> _DATA SUPPLIED_:
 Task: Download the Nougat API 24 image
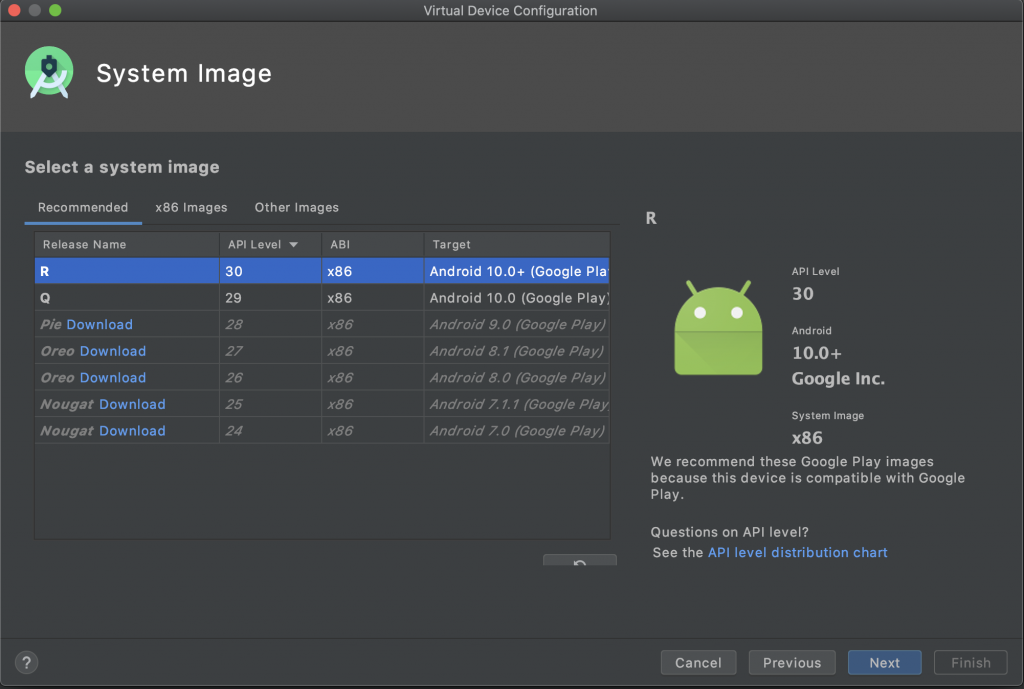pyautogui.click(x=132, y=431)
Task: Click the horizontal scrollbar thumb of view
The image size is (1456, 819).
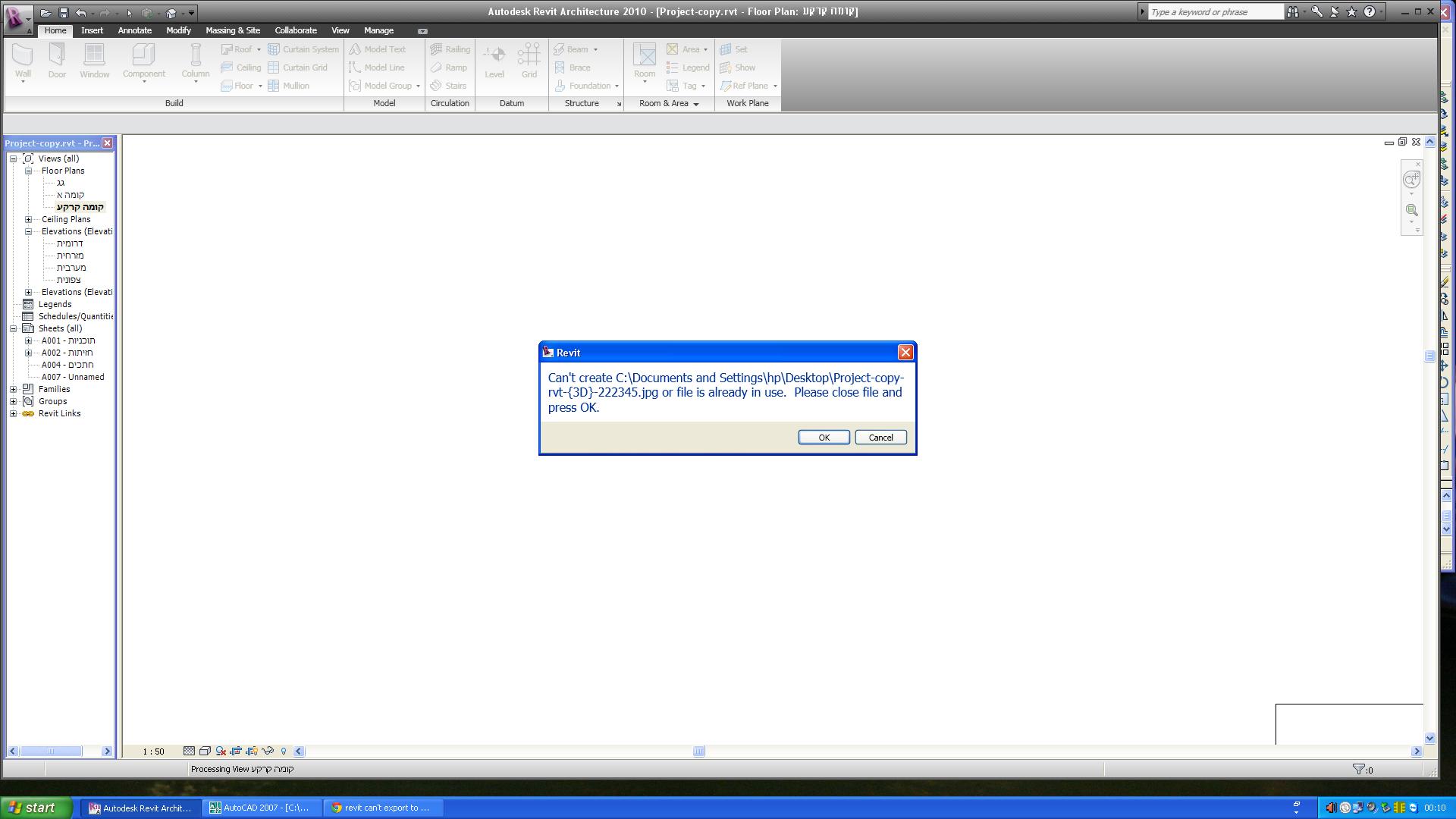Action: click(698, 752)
---
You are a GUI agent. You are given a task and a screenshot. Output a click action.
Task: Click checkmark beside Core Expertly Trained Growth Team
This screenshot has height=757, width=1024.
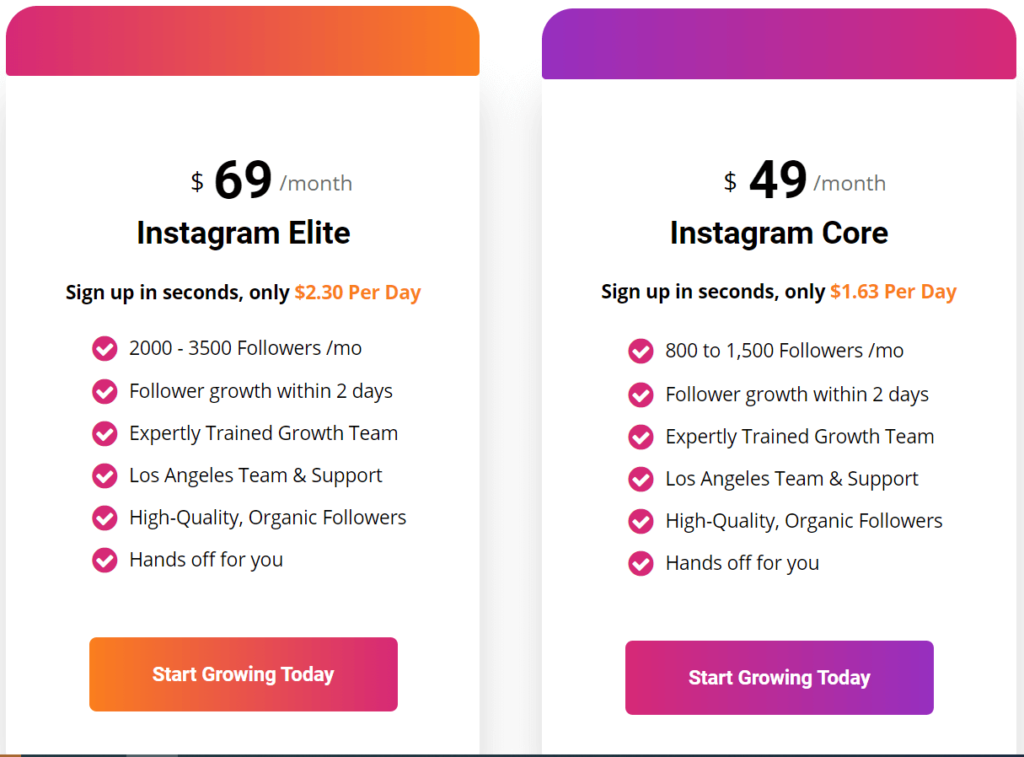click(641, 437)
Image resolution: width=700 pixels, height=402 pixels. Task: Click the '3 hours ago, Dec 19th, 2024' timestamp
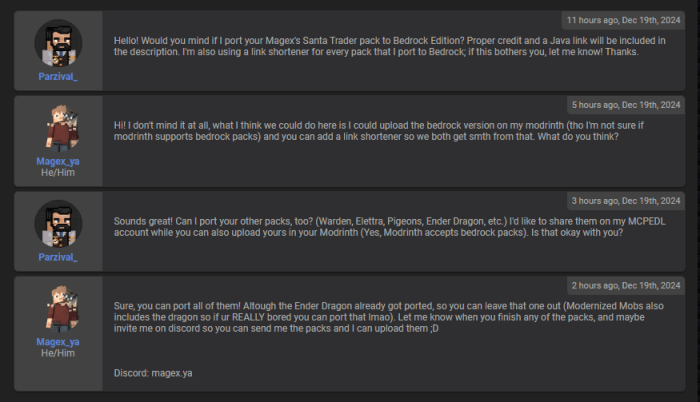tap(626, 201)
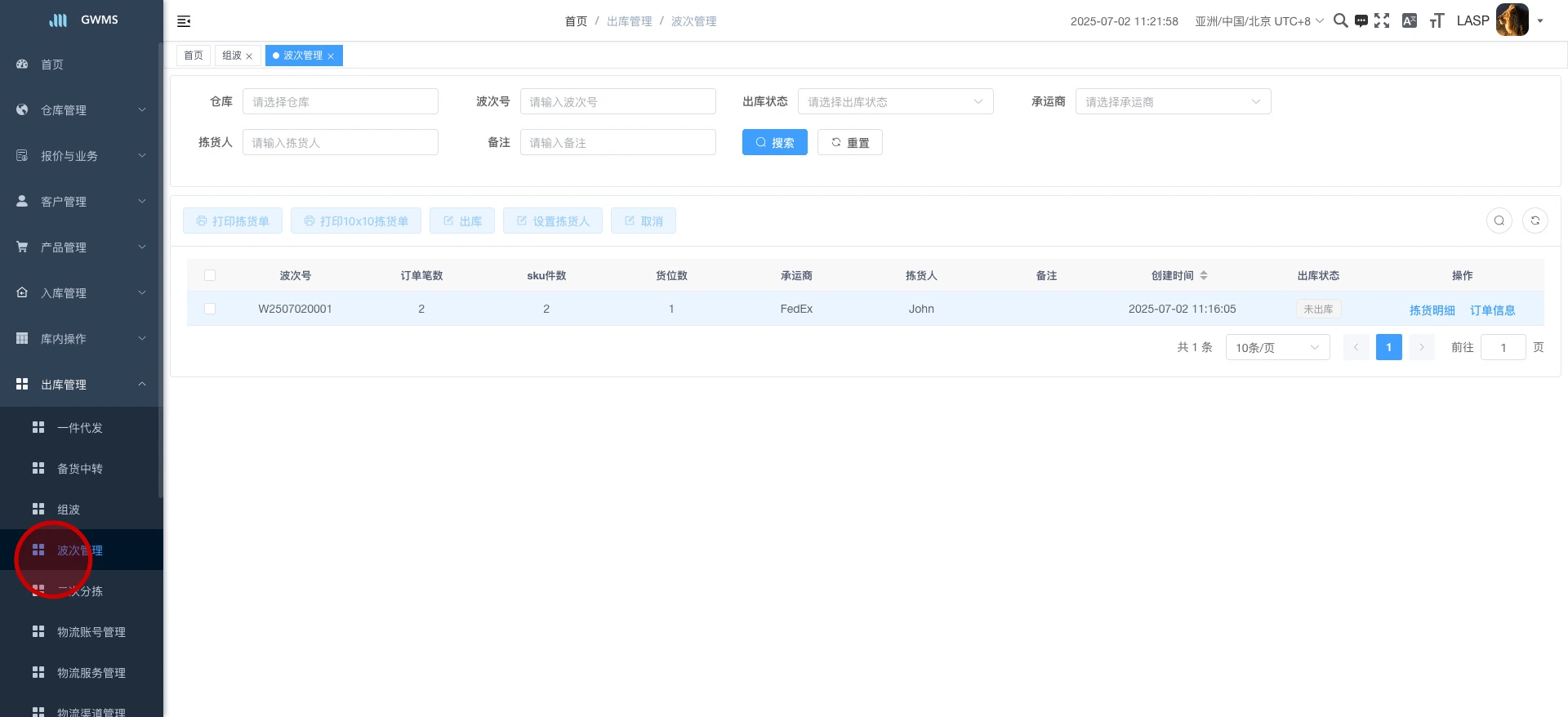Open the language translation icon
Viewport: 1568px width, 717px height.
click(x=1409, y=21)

> _WRITTEN PROBLEM_: Rescale the data in the stretch from the line containing "Task: Click the horizontal" through the line containing "Action: click(698, 752)", including both of those lines. Reproduce every line in that stretch, requests included. Multiply each click coordinate in the answers by 2.3 and round it to a whole number, rounding halves up. Leave the pictures out.

> _OUTPUT FOR THIS EXERCISE_:
Task: Click the horizontal scrollbar thumb of view
The image size is (1456, 819).
Action: click(1605, 1730)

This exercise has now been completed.